ECLI:NL:CRVB:2014:1132
Centrale Raad van Beroep
- Hoger beroep
- Rechtspraak.nl
Intrekking van bijstand op grond van artikel 54, vierde lid, van de WWB na verzuim van appellant om gevraagde gegevens te verstrekken
In deze zaak heeft de Centrale Raad van Beroep op 8 april 2014 uitspraak gedaan in hoger beroep tegen een eerdere uitspraak van de rechtbank Breda. De appellant, die sinds 31 juli 2007 bijstand ontving op basis van de Wet werk en bijstand (WWB), had te maken met een intrekking van zijn bijstand door het college van burgemeester en wethouders van Tilburg. Dit gebeurde na een onderzoek door het Team Handhaving Sociale Zekerheid, dat twijfels had over de woon- en leefsituatie van de appellant. Op 28 december 2011 werd appellant uitgenodigd voor een gesprek, maar hij reageerde niet op de uitnodigingen en kwam niet opdagen voor de afspraken. Het college heeft vervolgens de bijstand met ingang van 4 januari 2012 opgeschort en later ingetrokken.
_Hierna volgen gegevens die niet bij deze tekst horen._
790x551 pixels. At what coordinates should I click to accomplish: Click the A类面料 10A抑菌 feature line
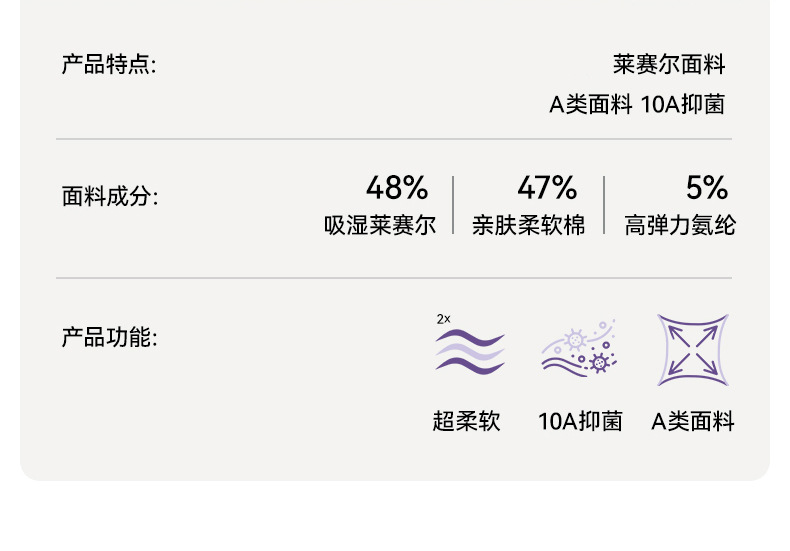pyautogui.click(x=637, y=104)

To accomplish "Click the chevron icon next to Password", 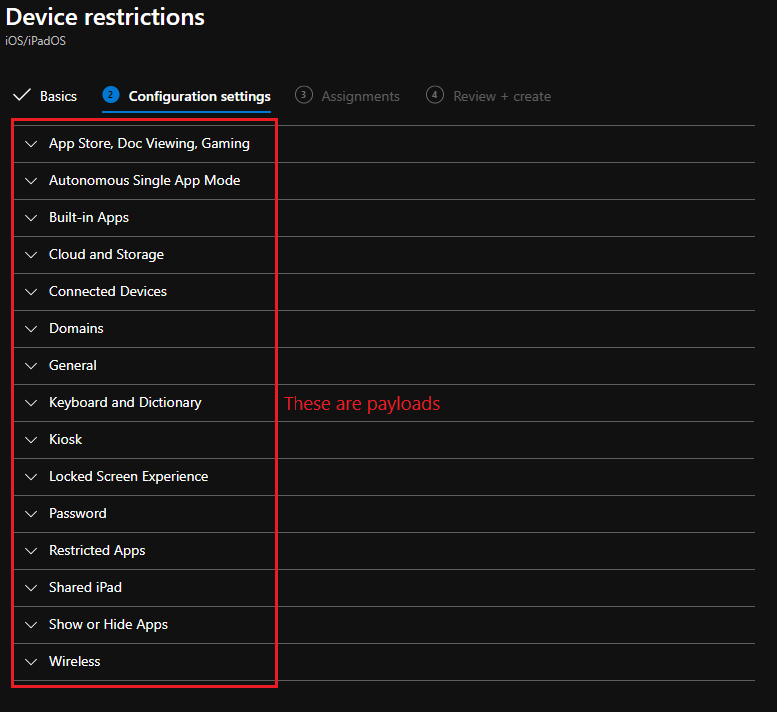I will click(31, 514).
De rechtbank verklaarde het beroep van appellant tegen het bestreden besluit ongegrond. In hoger beroep voerde appellant aan dat hij wel degelijk op zijn uitkeringsadres woonde en dat hij niet verantwoordelijk kon worden gehouden voor het niet ontvangen van de uitnodigingen, aangezien hij geheugenproblemen had. De Raad oordeelde echter dat appellant niet aannemelijk had gemaakt dat er een toezegging was gedaan door zijn casemanager om alleen telefonisch contact te onderhouden. De Raad benadrukte dat het college de nodige zorgvuldigheid had betracht door de uitnodigingen aangetekend te verzenden.
De Centrale Raad van Beroep concludeerde dat appellant verwijtbaar niet aan de uitnodiging had voldaan om zijn verzuim tijdig te herstellen. Hierdoor was het college bevoegd om de bijstand in te trekken. De uitspraak van de rechtbank werd bevestigd, en er werd geen aanleiding gezien voor een veroordeling in de proceskosten.